**Task objective**
Go through each line of the entries below and tally those containing the string "agent"; give only the total.

[Pixel coordinate grounding data]
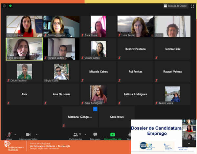Viewport: 197px width, 154px height.
Task: Select Verónica Faria's video tile
Action: click(24, 26)
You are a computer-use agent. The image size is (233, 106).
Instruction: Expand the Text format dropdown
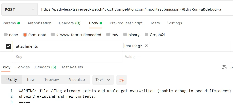[103, 80]
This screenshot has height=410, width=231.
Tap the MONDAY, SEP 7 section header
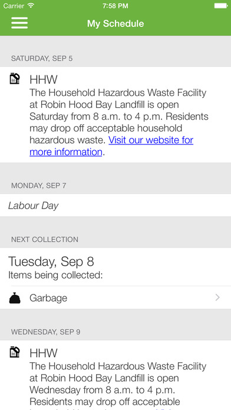(39, 186)
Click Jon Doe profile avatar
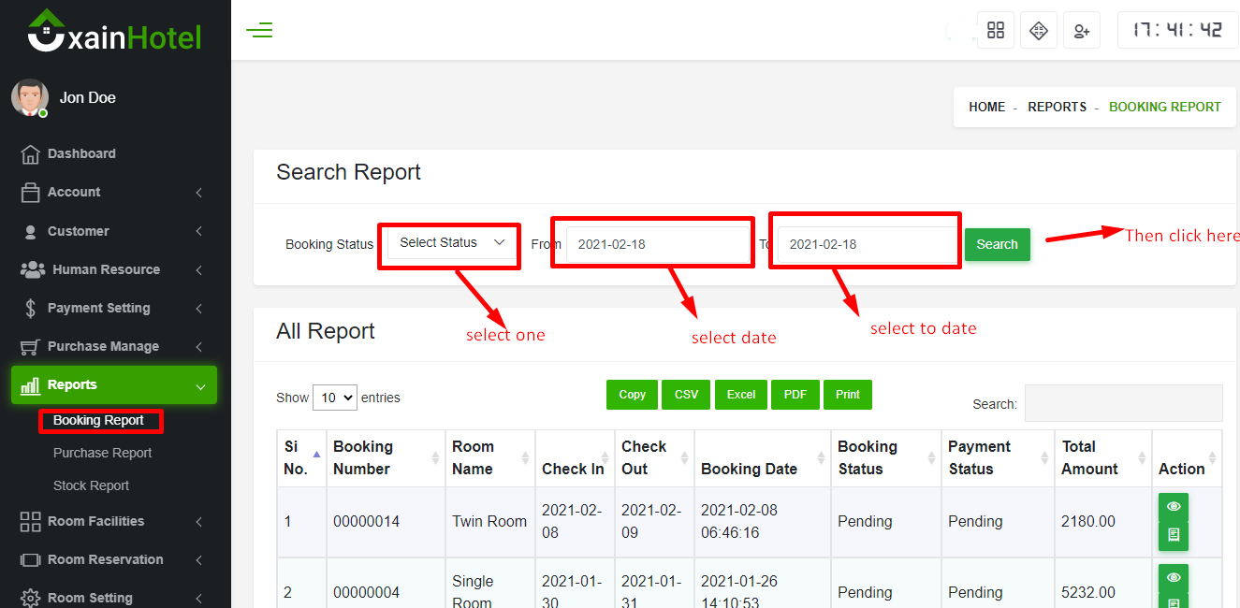Screen dimensions: 1240x608 pyautogui.click(x=30, y=97)
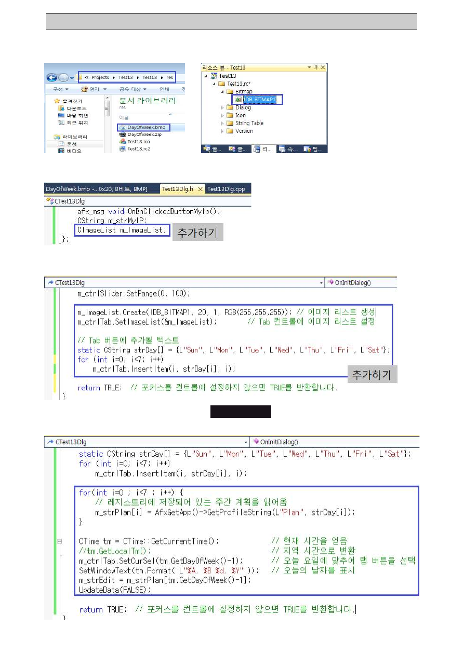Expand the String Table folder
Image resolution: width=464 pixels, height=655 pixels.
[x=222, y=123]
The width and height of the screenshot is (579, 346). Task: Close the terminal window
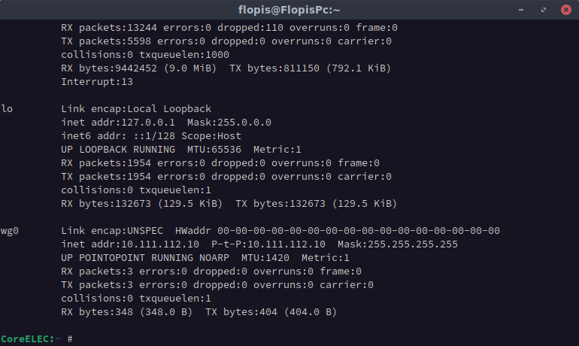click(565, 10)
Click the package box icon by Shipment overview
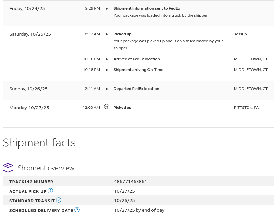Image resolution: width=274 pixels, height=216 pixels. coord(8,168)
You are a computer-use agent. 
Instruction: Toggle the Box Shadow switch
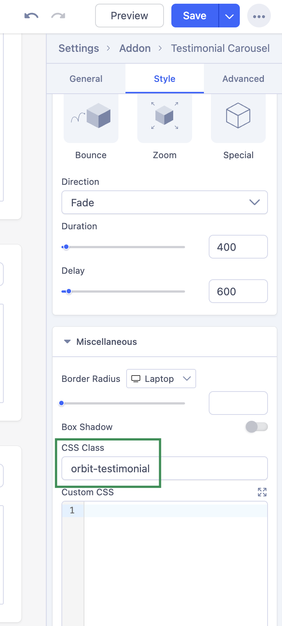point(257,427)
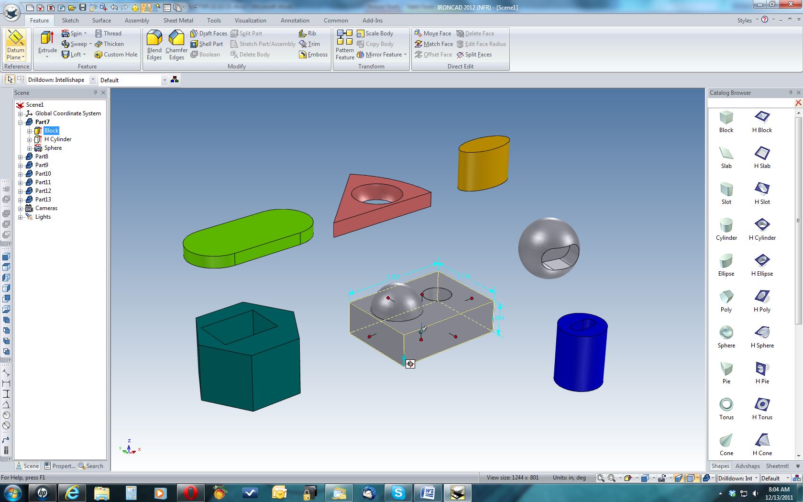The width and height of the screenshot is (803, 502).
Task: Click the Catalog Browser vertical scrollbar
Action: click(798, 220)
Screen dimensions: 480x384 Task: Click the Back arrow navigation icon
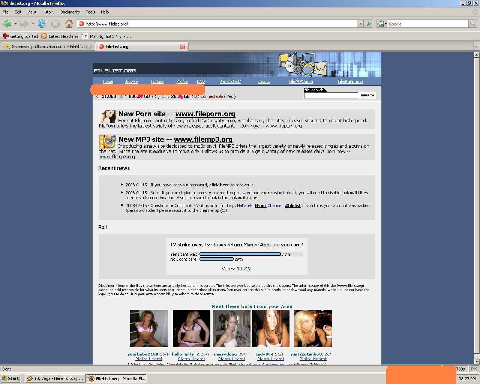pos(7,24)
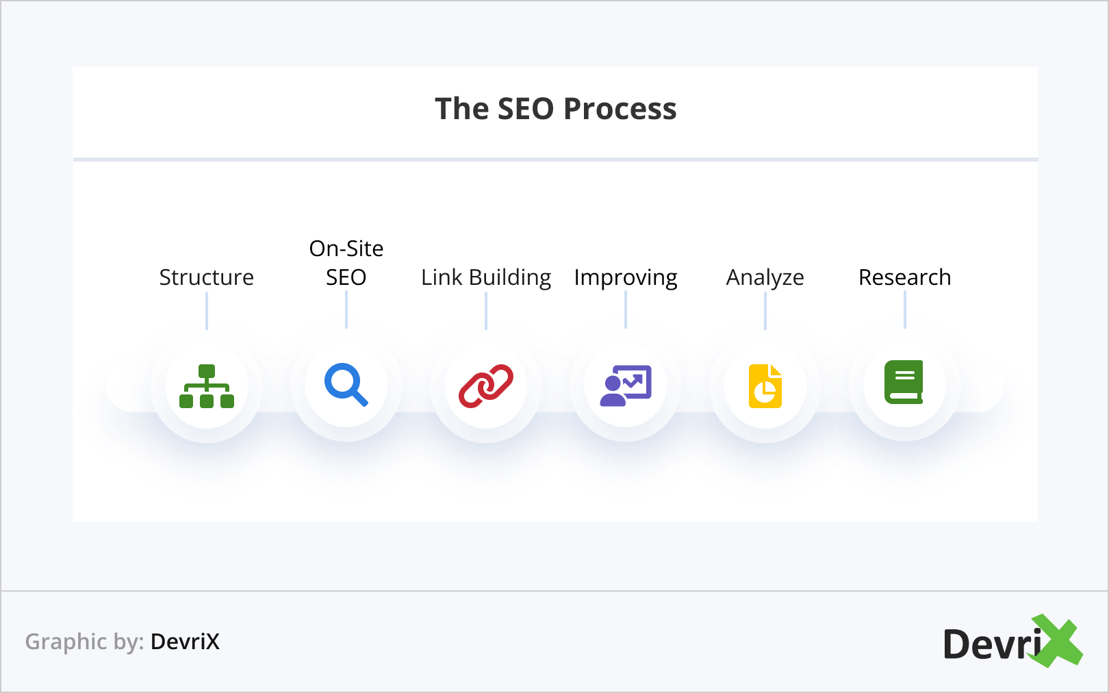Click the Link Building label
Viewport: 1109px width, 693px height.
pos(486,277)
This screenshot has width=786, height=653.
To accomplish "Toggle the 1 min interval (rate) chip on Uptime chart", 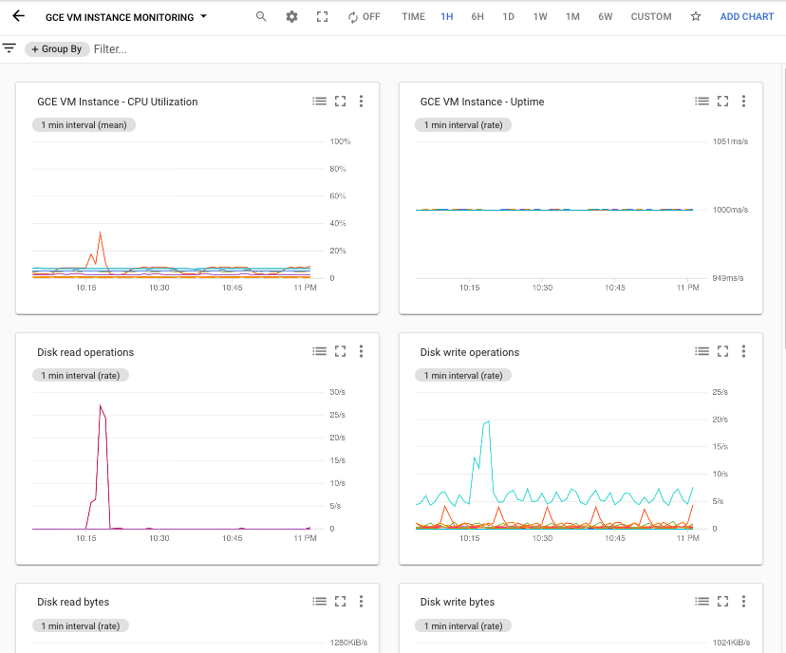I will 463,124.
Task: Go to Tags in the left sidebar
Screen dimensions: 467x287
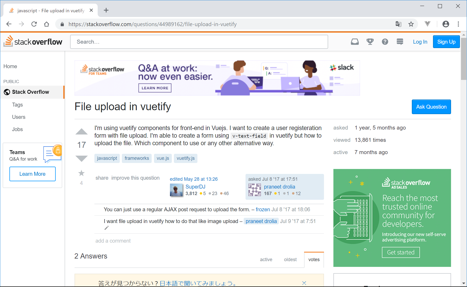Action: click(17, 105)
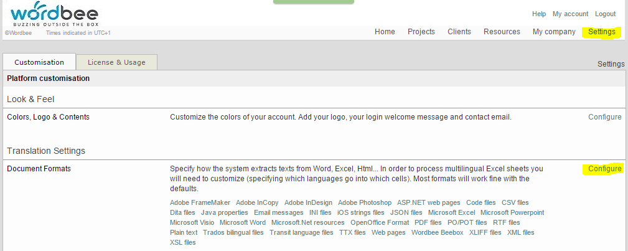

**Response area**
2